The Continuing Stigma Of Depression

Editor’s Note: Jonathan Rottenberg Ph.D. is a leading researcher in the area of emotion and psychopathology, where he has focused on major depression. He recently edited  Emotion and Psychopathology: Bridging Affective and Clinical Science,published by the American Psychological Association.

Since receiving his PhD degree from Stanford University, he has been at the University of South Florida, where he is an Associate Professor of Psychology and Director of the Mood and Emotion Laboratory. His work has been generously funded by the National Institutes of Mental Health and he has authored over 35 scientific publications, including many in the top journals in psychology and psychiatry. His work has received national and international media coverage, reported in outlets such as Science News, Scientific American, The New York Times, abcnews.com and BBC radio.

Part of the mission of patient advocacy groups is to reduce the stigma associated with depression. This is noble and important work because historically people who have suffered from depression have tended to suffer in silence and/or not sought treatment because of the shame associated with admitting depression. In the US in the 19th and 20th centuries, virtually every form of mental illness was associated with a moral failing or sign of a weak character.

Seemingly in tandem with the efforts of patient advocacy groups, pharmaceutical companies have expended enormous resources in advertising so that the public will come to see depression as a medical illness. Given that something like 27 million people are taking antidepressants, it is clear that it has become more acceptable to take medications for depression.
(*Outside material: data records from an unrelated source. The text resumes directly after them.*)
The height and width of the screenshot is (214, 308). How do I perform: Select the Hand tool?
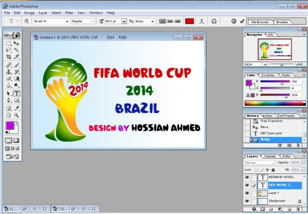(9, 115)
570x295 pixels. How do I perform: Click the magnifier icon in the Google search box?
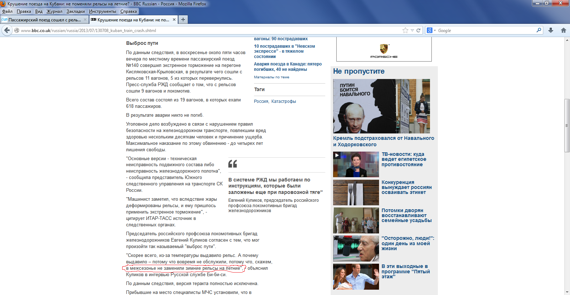pos(539,31)
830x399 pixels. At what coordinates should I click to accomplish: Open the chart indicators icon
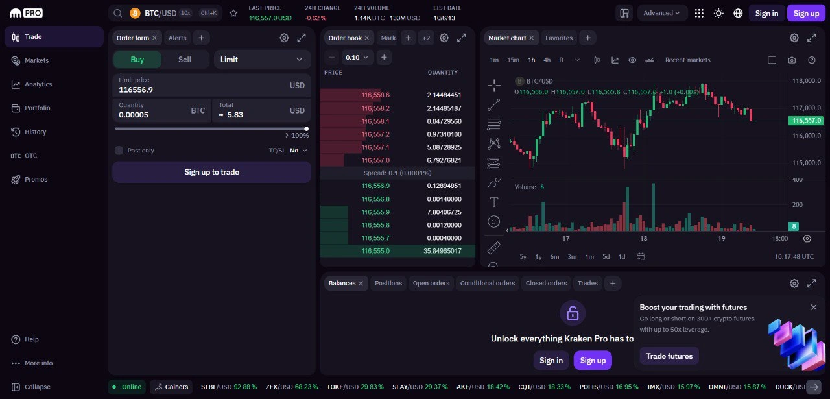pyautogui.click(x=615, y=60)
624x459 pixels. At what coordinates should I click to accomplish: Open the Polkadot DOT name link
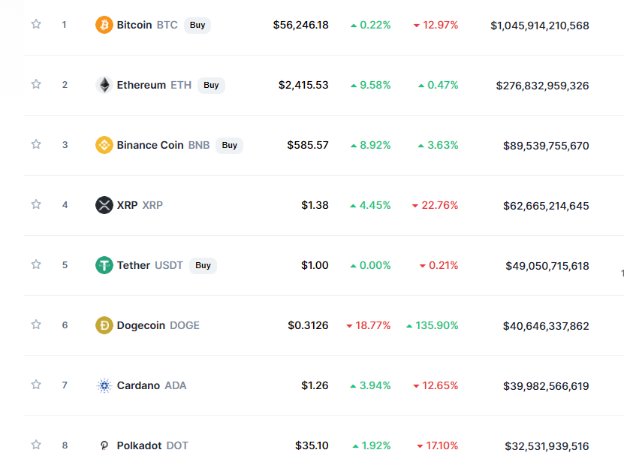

But has the stigma associated with depression changed in any meaningful way? My sense is no.

A quick internet search finds remarkably abundant evidence of the continuing stigma of depression. I was particularly struck by a poll in which 92 percent of Britons said that admitting a mental disorder would damage their career.

My hunch is that the disease/defect model of depression, which I have written about elsewhere is unwittingly contributing to the ongoing stigma of depression. Through the lens of the disease model, the legions of the formerly depressed are a “broken” people who need lifelong assistance.  I would like to see a more revolutionary public education approach, with campaigns that emphasize the unique strengths that are required to endure depression.

Even if a person is helped by drugs or therapy, grappling with a severe depression requires enormous courage. In many ways, a person who has emerged from the grip of depression has just passed the most severe of trials in the human experience. If we acknowledge that surviving depression requires a special toughness, we will see not see formerly depressed people as a broken legion, but as a resource who can teach us all about overcoming adversity. I think it is unlikely that such views will be widespread until we are out of the thrall of the disease model.

While I applaud groups such as the National Alliance on Mental Illness in their effort to reduce the stigma of depression, I believe they have erred in so completely casting their lot with the disease model. I believe this unfortunate state of affairs has resulted from perceiving only two choices about what kind of problem depression is—either it is a disease or it is a moral failing.